RECORDS TO USE.
:::

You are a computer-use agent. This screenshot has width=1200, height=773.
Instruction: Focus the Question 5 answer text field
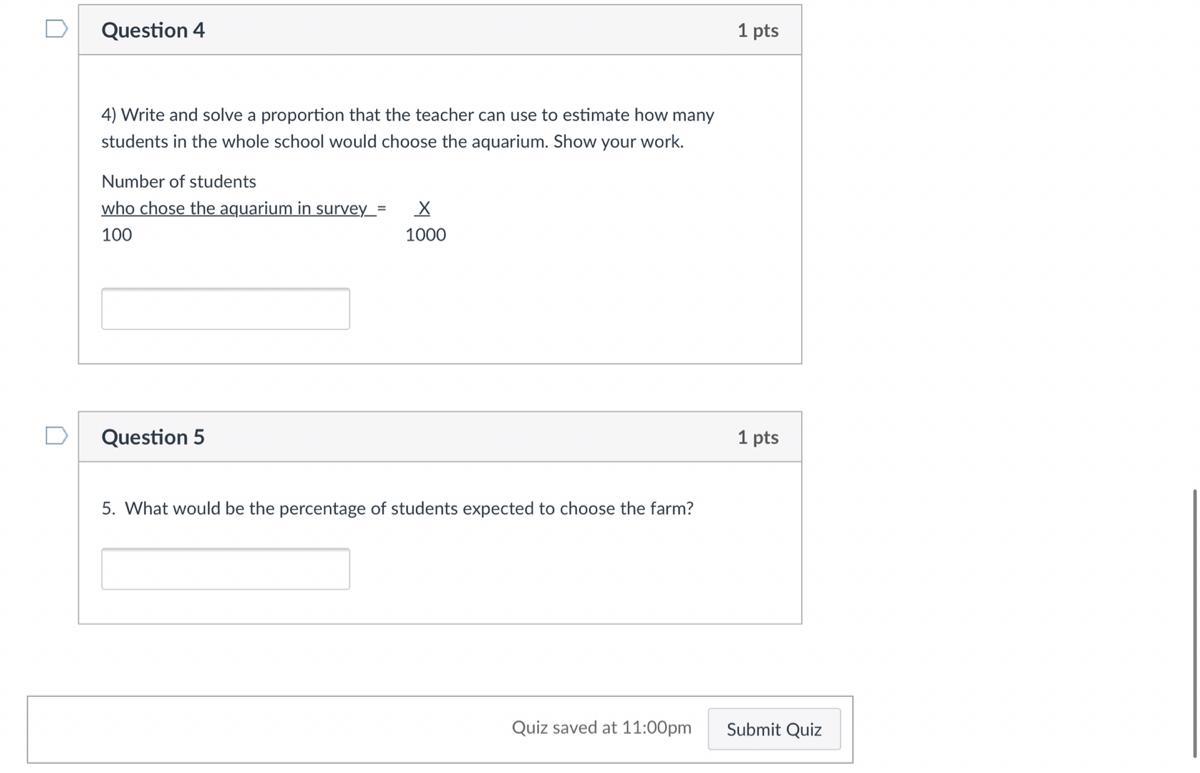[225, 569]
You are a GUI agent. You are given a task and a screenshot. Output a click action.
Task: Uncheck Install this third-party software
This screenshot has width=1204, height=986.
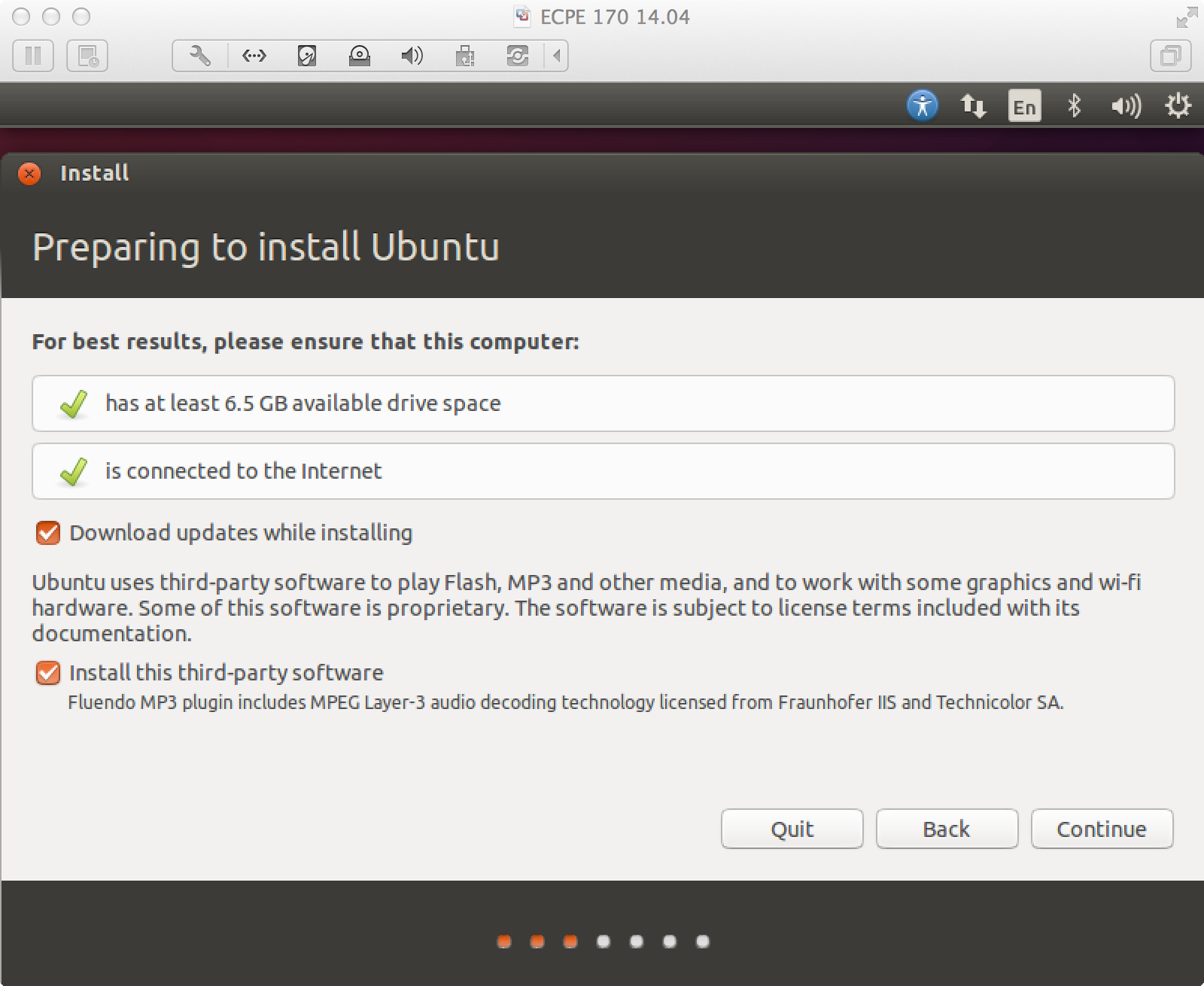coord(48,673)
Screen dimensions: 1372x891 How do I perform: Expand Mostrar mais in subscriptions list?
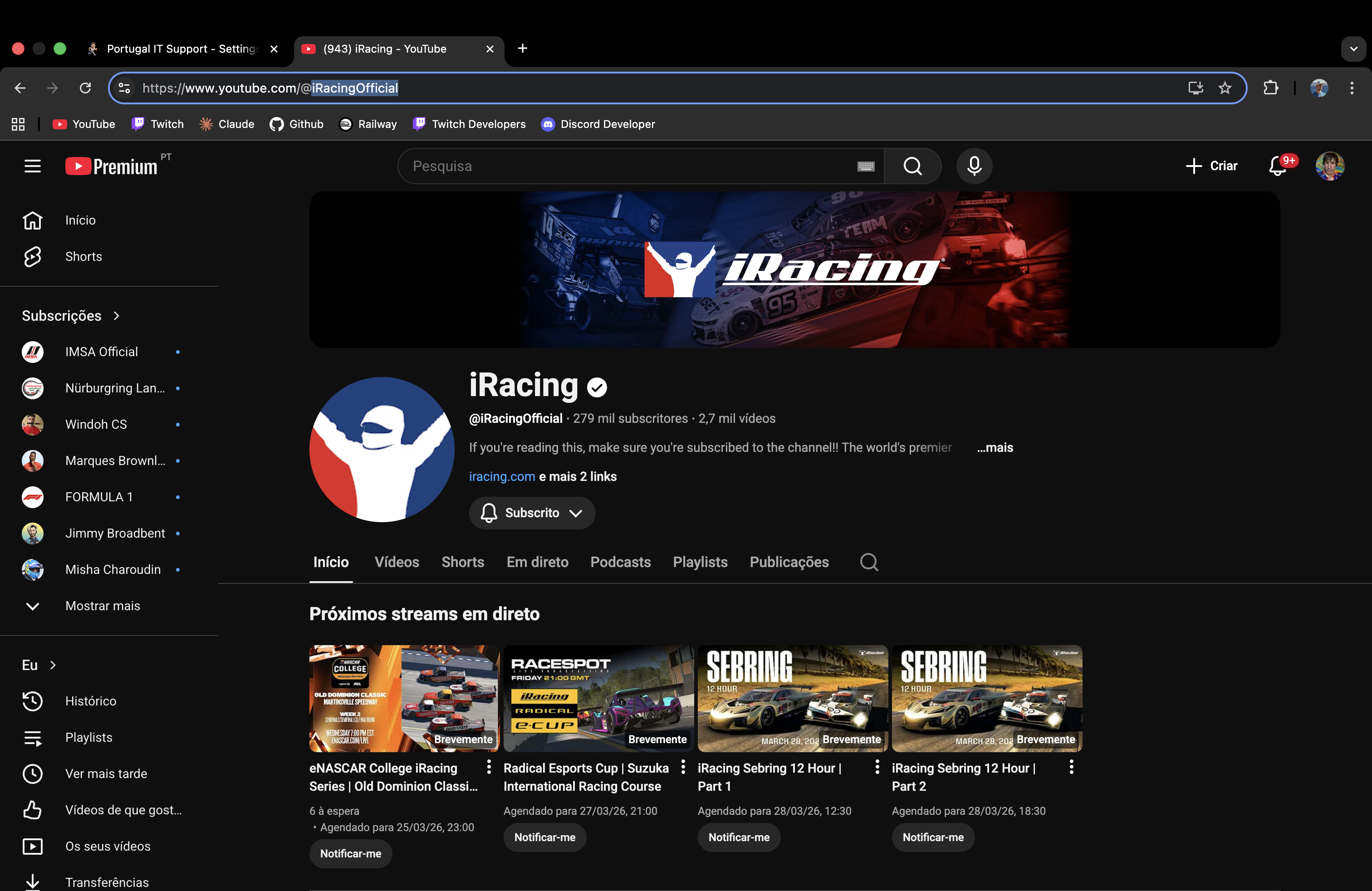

:::

GIVEN INSTRUCTION. Copy out every line of the data above in full, and move each answer coordinate by adding 84 to every number in it. Leave the pictures out of your answer.

EXERCISE RESPONSE.
You are a computer-use agent. This screenshot has width=1200, height=773.
Instruction: Focus the Question 5 answer text field
[309, 653]
You are a GUI agent. You are given a task and a screenshot. Output a click action.
Task: Uncheck Install this third-party software
This screenshot has width=1204, height=986.
coord(132,757)
Screen dimensions: 1372x891 How do I perform: Expand Mostrar mais in subscriptions list?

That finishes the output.